Pixel coordinate grounding data:
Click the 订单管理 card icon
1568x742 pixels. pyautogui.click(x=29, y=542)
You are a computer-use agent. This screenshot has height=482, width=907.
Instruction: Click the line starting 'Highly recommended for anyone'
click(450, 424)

(Aim of the exercise)
Would you output the lines from the one that contains "You are a computer-use" to the end of the data, both ends included, exactly as they appear?

(Exercise result)
You are a computer-use agent. This screenshot has height=482, width=907.
Instruction: Click the line starting 'Highly recommended for anyone'
click(450, 424)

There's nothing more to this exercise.